The genomic landscape of low-grade serous ovarian/peritoneal carcinoma and its impact on clinical outcomes
- PMID: 35606067
- DOI: 10.1016/j.ygyno.2021.11.019
The genomic landscape of low-grade serous ovarian/peritoneal carcinoma and its impact on clinical outcomes
Abstract
Objective: Low-grade serous carcinoma (LGSOC) is a rare epithelial ovarian/peritoneal cancer characterized by younger age at diagnosis, relative chemoresistance, prolonged overall survival (OS), and mutations in the mitogen activated protein kinase (MAPK) pathway compared to high-grade serous carcinoma. We describe the genomic profile of LGSOC by next generation sequencing (NGS) and evaluated its potential relationship to clinical outcomes.
Methods: The study included 215 women with LGSOC with: 1) pathologically confirmed LGSOC, 2) availability of NGS data, and 3) adequate clinical data. Clinical subgroups were compared for progression-free survival (PFS) and OS. Multivariable Cox regression analysis was performed.
Results: Median age at diagnosis was 46.6 years. The majority had a stage III ovarian primary. One or more mutations were identified in 140 (65.1%) cases; 75 (34.9%) had none. The most common mutations were KRAS (n = 71; 33.0%), NRAS (n = 24; 11.2%), and BRAF (n = 18; 8.4%). Patients with MAPK-mutated tumors (n = 113) (52.6%) had a significantly longer OS compared to those with tumors lacking MAPK pathway mutations (n = 102) (47.4%) [median OS, 147.8 months (95% CI,119.0-176.6) versus 89.5 months (95% CI, 61.4-117.7) (p = 0.01)], respectively. Median OS for patients with MAPK-mutated tumors was also significantly better than for patients whose tumors had no mutations (n = 75) [median OS, 147.8 months (95% CI, 119.0-176.6) versus 78.0 months (95% CI, 57.6-98.3)], respectively (p = 0.001). Median OS for patients with non-MAPK-mutated tumors (n = 27) was 125.1 months (95% CI, 83.9-166.3). In multivariable analysis, having a MAPK mutation was associated with improved OS.

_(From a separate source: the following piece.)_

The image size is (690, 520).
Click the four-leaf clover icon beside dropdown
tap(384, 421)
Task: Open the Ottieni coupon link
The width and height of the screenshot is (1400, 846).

Conclusions: Patients with MAPK-mutated tumors have a significantly improved OS compared to those without MAPK-mutated tumors.
Copyright © 2021 Elsevier Inc. All rights reserved.
Conflict of interest statement
Declaration of competing interest Dr. Gershenson reported being a shareholder in Johnson & Johnson, Procter and Gamble, Biogen, Inc., and Bristol Myers Squibb; receiving royalties from Elsevier and UpToDate; consulting for Genentech and Springworks; and research support from Novartis and NRG Oncology, all of which are outside the submitted work. Dr. Westin reported consulting for AstraZeneca, Circulogene, Clovis Oncology, Eisai, GSK/Tesaro, Merck, Novartis, Pfizer, Roche/Genentech, and Zentalis. She reported research support from AstraZeneca, Bayer, Bio-Path, Clovis Oncology, Continga Pharmaceuticals, Mereo, Novartis, Roche/Genentech, and GSK/Tesaro. Dr. Sood reported consulting for AstraZeneca, Kiyatec, and Merck, research; support from M-Trap; and being a shareholder in BioPath. Drs. Sun, Hillman, Eyada, Wong, Malpica, and Cobb and Ms. Nathan report no conflicts of interest.